- _Quoted passage_
# 1. Blocks

## 1.1. ChannelSeBlock

In [1]:
import torch
import torch.nn as nn
import torchvision.ops as ops

from torchinfo import summary

class ChannelSeBlock(nn.Module):
    def __init__(
        self,
        in_channels, squeeze_channels,
        activation_layer=nn.ReLU,
        conv_block=ops.Conv2dNormActivation,
        pool_block=nn.AdaptiveAvgPool2d,
    ):
        """ChannelSeBlock is a Squeeze-And-Excitation block.

        Args:
            in_channels (int): The number of input channels.
            squeeze_channels (int): The number of channels to squeeze to.
        """
        super().__init__()

        self.pool = pool_block(1)
        self.conv1 = conv_block(
            in_channels, squeeze_channels, 1,
            activation_layer=activation_layer,
            norm_layer=None, bias=False,
        )

- _Listed entries_
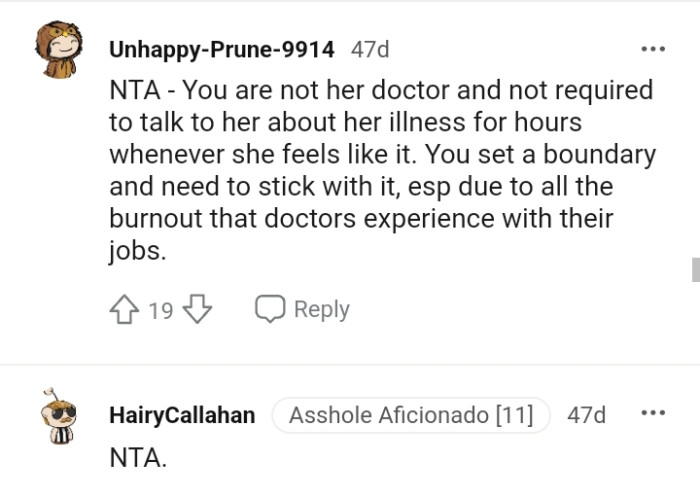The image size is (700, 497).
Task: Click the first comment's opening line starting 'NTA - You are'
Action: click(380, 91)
...
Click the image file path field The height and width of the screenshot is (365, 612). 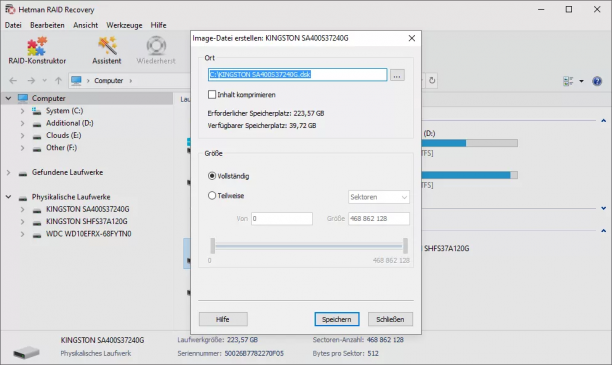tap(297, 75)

- _Written request 1_
Using the ChannelSeBlock code, answer:
(a) What is the default value of pool_block?
(b) According to the docstring, what does squeeze_channels specify?
(c) What value is passed for norm_layer when self.conv1 is created?
- _Written request 2_
Reproduce the stretch of the ChannelSeBlock code from "from torchinfo import" through "of input channels.".
Rely solely on the ChannelSeBlock code, not on the material.

- _Complete response 1_
(a) nn.AdaptiveAvgPool2d
(b) The number of channels to squeeze to.
(c) None

- _Complete response 2_
from torchinfo import summary

class ChannelSeBlock(nn.Module):
    def __init__(
        self,
        in_channels, squeeze_channels,
        activation_layer=nn.ReLU,
        conv_block=ops.Conv2dNormActivation,
        pool_block=nn.AdaptiveAvgPool2d,
    ):
        """ChannelSeBlock is a Squeeze-And-Excitation block.

        Args:
            in_channels (int): The number of input channels.